To test whether RNA passes through ring canals, we performed HCR-FISH for rec8, a marker of premeiotic S phase, combined with immunostaining for Kif23 and acetylated tubulin. Rec8 mRNA localized along microtubule bundles, particularly in cystocytes with multiple ring canals (Fig. 5 C–C’’), and was occasionally detected within the center of ring canal lumens (Fig. 5 D–D’’’), suggesting mRNA transport between cyst cells. Whether this transport is directional or selective for specific transcripts, such as oskar mRNA in Drosophila, remains an open question. In support of selective sharing, recent work in mouse testes showed that certain mRNAs are always shared between sister cells in cyst (e.g., Sycp3), others are only partially shared (e.g., Ccdc28a), and some are never shared (e.g., Smok2b) (61).

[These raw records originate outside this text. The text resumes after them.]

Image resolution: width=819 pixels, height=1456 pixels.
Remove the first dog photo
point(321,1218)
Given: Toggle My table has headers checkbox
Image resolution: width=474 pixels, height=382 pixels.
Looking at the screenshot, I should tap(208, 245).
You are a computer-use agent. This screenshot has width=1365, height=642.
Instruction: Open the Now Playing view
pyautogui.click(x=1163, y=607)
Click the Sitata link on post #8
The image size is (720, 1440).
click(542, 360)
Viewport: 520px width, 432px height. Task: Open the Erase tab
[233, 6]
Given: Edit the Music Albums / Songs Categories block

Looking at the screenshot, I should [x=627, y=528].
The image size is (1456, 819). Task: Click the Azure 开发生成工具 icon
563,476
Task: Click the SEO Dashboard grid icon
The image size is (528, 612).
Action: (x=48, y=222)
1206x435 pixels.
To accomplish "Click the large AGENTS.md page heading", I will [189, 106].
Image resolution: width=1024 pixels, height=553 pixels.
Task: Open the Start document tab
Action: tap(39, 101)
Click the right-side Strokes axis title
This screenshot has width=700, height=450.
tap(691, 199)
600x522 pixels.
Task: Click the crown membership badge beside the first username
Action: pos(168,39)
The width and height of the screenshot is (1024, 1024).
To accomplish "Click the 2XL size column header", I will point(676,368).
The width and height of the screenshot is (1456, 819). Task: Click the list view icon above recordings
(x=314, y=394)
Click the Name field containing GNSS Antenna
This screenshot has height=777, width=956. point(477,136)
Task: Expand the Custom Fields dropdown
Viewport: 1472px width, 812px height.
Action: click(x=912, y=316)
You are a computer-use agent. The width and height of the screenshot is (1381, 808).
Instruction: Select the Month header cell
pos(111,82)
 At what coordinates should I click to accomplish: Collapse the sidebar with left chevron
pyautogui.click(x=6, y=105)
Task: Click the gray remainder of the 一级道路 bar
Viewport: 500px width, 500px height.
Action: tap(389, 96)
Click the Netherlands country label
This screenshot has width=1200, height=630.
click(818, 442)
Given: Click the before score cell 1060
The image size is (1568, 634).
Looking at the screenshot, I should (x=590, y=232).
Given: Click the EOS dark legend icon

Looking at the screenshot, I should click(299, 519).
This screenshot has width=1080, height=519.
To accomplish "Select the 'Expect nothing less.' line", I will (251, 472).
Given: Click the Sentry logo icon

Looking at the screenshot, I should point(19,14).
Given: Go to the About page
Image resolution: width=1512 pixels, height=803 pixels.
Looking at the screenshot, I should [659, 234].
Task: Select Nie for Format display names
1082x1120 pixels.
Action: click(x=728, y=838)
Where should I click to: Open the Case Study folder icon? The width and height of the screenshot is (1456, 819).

To test whether cystocytes exchange cytoplasmic proteins, we performed live imaging of ovaries from transgenic frogs (Xla.Tg(CAG:KikGR). The KikGR (green) protein undergoes irreversible conversion to red fluorescent protein following photoconversion using UV light. Isolated ovaries were stained with CellMask™ plasma membrane dye, and KikGR protein was photoconverted from green to red in a single cystocyte using UV light. Imaging before and after photoconversion (1 h and 24 h postconversion) showed no detectable transfer of labeled proteins between cystocytes (Fig. 5 E–E’’’ and F). Neither green KikGR protein entered the photoconverted cell, nor did red KikGR protein diffuse to neighboring cystocytes. As a positive control for protein mobility, we photoconverted a small region of cytoplasm in a stage 1 follicle; in this case, red KikGR rapidly spread throughout the entire follicle within milliseconds, confirming that the lack of exchange in cysts was not due to limitations of the imaging or photoconversion system. These findings suggest that IBs in Xenopus do not facilitate significant KikGR protein sharing over a 24-h period.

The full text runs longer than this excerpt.